• [Task statement]: Return every entry below exactly as written.

• [Provided material]:
________________________

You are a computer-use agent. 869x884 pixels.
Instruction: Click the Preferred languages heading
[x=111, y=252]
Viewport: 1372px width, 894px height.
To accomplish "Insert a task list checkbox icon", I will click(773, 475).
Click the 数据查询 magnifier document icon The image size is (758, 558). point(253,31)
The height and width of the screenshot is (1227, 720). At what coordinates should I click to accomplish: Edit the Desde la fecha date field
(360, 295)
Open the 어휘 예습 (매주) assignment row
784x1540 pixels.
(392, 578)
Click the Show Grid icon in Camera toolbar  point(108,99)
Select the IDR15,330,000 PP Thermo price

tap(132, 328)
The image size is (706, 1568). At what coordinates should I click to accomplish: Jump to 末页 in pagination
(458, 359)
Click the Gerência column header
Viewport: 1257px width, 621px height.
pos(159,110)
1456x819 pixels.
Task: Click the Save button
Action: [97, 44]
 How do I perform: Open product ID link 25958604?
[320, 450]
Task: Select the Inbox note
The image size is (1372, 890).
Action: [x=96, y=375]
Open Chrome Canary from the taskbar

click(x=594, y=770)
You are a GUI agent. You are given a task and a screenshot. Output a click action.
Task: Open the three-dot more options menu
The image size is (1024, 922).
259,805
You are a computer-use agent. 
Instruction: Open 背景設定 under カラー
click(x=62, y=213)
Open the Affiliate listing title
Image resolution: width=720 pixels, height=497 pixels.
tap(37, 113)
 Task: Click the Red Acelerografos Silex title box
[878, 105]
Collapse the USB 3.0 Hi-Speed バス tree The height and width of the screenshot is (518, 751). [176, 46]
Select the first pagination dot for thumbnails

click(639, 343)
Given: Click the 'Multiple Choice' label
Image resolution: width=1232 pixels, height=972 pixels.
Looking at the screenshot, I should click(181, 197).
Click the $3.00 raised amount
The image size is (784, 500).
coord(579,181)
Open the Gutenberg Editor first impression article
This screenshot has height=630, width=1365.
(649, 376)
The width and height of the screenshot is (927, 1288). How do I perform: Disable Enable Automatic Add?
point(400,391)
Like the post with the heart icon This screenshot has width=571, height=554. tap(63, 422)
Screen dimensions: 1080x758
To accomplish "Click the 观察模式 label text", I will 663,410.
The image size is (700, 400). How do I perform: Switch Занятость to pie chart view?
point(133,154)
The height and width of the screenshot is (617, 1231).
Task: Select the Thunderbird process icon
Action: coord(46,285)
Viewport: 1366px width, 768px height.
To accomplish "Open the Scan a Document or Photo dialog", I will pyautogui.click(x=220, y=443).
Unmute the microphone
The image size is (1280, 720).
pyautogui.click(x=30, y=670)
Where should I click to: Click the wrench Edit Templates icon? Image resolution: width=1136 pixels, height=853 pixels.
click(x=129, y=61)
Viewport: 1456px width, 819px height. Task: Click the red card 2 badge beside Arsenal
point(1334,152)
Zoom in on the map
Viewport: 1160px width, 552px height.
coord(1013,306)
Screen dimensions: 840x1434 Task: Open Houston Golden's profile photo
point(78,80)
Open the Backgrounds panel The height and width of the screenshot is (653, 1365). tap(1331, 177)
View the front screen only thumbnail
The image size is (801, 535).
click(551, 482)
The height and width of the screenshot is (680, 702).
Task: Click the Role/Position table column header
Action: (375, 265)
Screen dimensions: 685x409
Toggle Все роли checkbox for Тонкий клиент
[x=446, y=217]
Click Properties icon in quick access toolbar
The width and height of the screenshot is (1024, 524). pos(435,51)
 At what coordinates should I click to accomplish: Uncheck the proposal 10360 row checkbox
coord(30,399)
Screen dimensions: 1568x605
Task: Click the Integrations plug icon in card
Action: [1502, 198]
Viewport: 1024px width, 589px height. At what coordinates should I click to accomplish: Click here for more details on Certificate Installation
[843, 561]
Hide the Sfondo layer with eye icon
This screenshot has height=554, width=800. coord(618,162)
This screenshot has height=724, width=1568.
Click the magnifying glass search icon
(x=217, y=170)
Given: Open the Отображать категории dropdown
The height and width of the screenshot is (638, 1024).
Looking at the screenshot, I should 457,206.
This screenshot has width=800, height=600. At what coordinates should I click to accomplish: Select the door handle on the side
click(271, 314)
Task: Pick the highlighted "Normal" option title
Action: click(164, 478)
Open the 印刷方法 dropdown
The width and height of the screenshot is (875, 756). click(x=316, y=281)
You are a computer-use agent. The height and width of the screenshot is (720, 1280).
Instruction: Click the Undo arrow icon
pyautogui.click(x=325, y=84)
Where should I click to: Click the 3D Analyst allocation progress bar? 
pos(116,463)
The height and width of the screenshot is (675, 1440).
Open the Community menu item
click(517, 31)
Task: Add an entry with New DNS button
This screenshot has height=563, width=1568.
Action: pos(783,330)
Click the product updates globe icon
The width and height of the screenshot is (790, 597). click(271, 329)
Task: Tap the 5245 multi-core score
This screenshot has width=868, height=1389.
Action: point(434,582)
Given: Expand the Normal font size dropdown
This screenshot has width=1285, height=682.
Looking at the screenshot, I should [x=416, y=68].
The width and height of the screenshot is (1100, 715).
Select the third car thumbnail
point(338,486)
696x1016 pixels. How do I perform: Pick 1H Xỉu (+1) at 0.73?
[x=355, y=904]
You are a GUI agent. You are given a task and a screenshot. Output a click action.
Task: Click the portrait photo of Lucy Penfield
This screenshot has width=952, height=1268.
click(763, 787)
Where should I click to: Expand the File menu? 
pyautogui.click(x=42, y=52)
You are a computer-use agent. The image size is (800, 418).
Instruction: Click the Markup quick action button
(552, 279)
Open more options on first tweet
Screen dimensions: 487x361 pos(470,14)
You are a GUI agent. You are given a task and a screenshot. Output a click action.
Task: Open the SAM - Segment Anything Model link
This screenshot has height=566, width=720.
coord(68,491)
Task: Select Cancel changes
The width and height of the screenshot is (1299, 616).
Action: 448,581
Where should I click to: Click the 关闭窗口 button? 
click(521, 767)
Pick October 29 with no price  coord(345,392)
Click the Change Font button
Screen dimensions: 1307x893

________________________

• [Your response]:
You are a computer-use agent. 869x884 pixels.
Instruction: Click the Preferred languages heading
[x=111, y=252]
Viewport: 1372px width, 894px height.
To accomplish "Insert a task list checkbox icon", I will click(773, 475).
Click the 数据查询 magnifier document icon The image size is (758, 558). point(253,31)
The height and width of the screenshot is (1227, 720). At what coordinates should I click to accomplish: Edit the Desde la fecha date field
(360, 295)
Open the 어휘 예습 (매주) assignment row
784x1540 pixels.
(392, 578)
Click the Show Grid icon in Camera toolbar  point(108,99)
Select the IDR15,330,000 PP Thermo price

tap(132, 328)
The image size is (706, 1568). At what coordinates should I click to accomplish: Jump to 末页 in pagination
(458, 359)
Click the Gerência column header
Viewport: 1257px width, 621px height.
pos(159,110)
1456x819 pixels.
Task: Click the Save button
Action: [97, 44]
 How do I perform: Open product ID link 25958604?
[320, 450]
Task: Select the Inbox note
The image size is (1372, 890).
Action: [x=96, y=375]
Open Chrome Canary from the taskbar

click(x=594, y=770)
You are a GUI agent. You are given a task and a screenshot. Output a click action.
Task: Open the three-dot more options menu
The image size is (1024, 922).
259,805
You are a computer-use agent. 
Instruction: Open 背景設定 under カラー
click(x=62, y=213)
Open the Affiliate listing title
Image resolution: width=720 pixels, height=497 pixels.
tap(37, 113)
 Task: Click the Red Acelerografos Silex title box
[878, 105]
Collapse the USB 3.0 Hi-Speed バス tree The height and width of the screenshot is (518, 751). [176, 46]
Select the first pagination dot for thumbnails

click(639, 343)
Given: Click the 'Multiple Choice' label
Image resolution: width=1232 pixels, height=972 pixels.
Looking at the screenshot, I should click(181, 197).
Click the $3.00 raised amount
The image size is (784, 500).
coord(579,181)
Open the Gutenberg Editor first impression article
This screenshot has height=630, width=1365.
(649, 376)
The width and height of the screenshot is (927, 1288). How do I perform: Disable Enable Automatic Add?
point(400,391)
Like the post with the heart icon This screenshot has width=571, height=554. tap(63, 422)
Screen dimensions: 1080x758
To accomplish "Click the 观察模式 label text", I will 663,410.
The image size is (700, 400). How do I perform: Switch Занятость to pie chart view?
point(133,154)
The height and width of the screenshot is (617, 1231).
Task: Select the Thunderbird process icon
Action: coord(46,285)
Viewport: 1366px width, 768px height.
To accomplish "Open the Scan a Document or Photo dialog", I will pyautogui.click(x=220, y=443).
Unmute the microphone
The image size is (1280, 720).
pyautogui.click(x=30, y=670)
Where should I click to: Click the wrench Edit Templates icon? Image resolution: width=1136 pixels, height=853 pixels.
click(x=129, y=61)
Viewport: 1456px width, 819px height. Task: Click the red card 2 badge beside Arsenal
point(1334,152)
Zoom in on the map
Viewport: 1160px width, 552px height.
coord(1013,306)
Screen dimensions: 840x1434 Task: Open Houston Golden's profile photo
point(78,80)
Open the Backgrounds panel The height and width of the screenshot is (653, 1365). tap(1331, 177)
View the front screen only thumbnail
The image size is (801, 535).
click(551, 482)
The height and width of the screenshot is (680, 702).
Task: Click the Role/Position table column header
Action: (375, 265)
Screen dimensions: 685x409
Toggle Все роли checkbox for Тонкий клиент
[x=446, y=217]
Click Properties icon in quick access toolbar
The width and height of the screenshot is (1024, 524). pos(435,51)
 At what coordinates should I click to accomplish: Uncheck the proposal 10360 row checkbox
coord(30,399)
Screen dimensions: 1568x605
Task: Click the Integrations plug icon in card
Action: [1502, 198]
Viewport: 1024px width, 589px height. At what coordinates should I click to accomplish: Click here for more details on Certificate Installation
[843, 561]
Hide the Sfondo layer with eye icon
This screenshot has height=554, width=800. coord(618,162)
This screenshot has height=724, width=1568.
Click the magnifying glass search icon
(x=217, y=170)
Given: Open the Отображать категории dropdown
The height and width of the screenshot is (638, 1024).
Looking at the screenshot, I should 457,206.
This screenshot has width=800, height=600. At what coordinates should I click to accomplish: Select the door handle on the side
click(271, 314)
Task: Pick the highlighted "Normal" option title
Action: click(164, 478)
Open the 印刷方法 dropdown
The width and height of the screenshot is (875, 756). click(x=316, y=281)
You are a computer-use agent. The height and width of the screenshot is (720, 1280).
Instruction: Click the Undo arrow icon
pyautogui.click(x=325, y=84)
Where should I click to: Click the 3D Analyst allocation progress bar? 
pos(116,463)
The height and width of the screenshot is (675, 1440).
Open the Community menu item
click(517, 31)
Task: Add an entry with New DNS button
This screenshot has height=563, width=1568.
Action: pos(783,330)
Click the product updates globe icon
The width and height of the screenshot is (790, 597). click(271, 329)
Task: Tap the 5245 multi-core score
This screenshot has width=868, height=1389.
Action: point(434,582)
Given: Expand the Normal font size dropdown
This screenshot has width=1285, height=682.
Looking at the screenshot, I should [x=416, y=68].
The width and height of the screenshot is (1100, 715).
Select the third car thumbnail
point(338,486)
696x1016 pixels. How do I perform: Pick 1H Xỉu (+1) at 0.73?
[x=355, y=904]
You are a GUI agent. You are given a task and a screenshot. Output a click action.
Task: Click the portrait photo of Lucy Penfield
This screenshot has width=952, height=1268.
click(763, 787)
Where should I click to: Expand the File menu? 
pyautogui.click(x=42, y=52)
You are a computer-use agent. The image size is (800, 418).
Instruction: Click the Markup quick action button
(552, 279)
Open more options on first tweet
Screen dimensions: 487x361 pos(470,14)
You are a GUI agent. You are given a task and a screenshot. Output a click action.
Task: Open the SAM - Segment Anything Model link
This screenshot has height=566, width=720.
coord(68,491)
Task: Select Cancel changes
The width and height of the screenshot is (1299, 616).
Action: 448,581
Where should I click to: Click the 关闭窗口 button? 
click(521, 767)
Pick October 29 with no price  coord(345,392)
Click the Change Font button
Screen dimensions: 1307x893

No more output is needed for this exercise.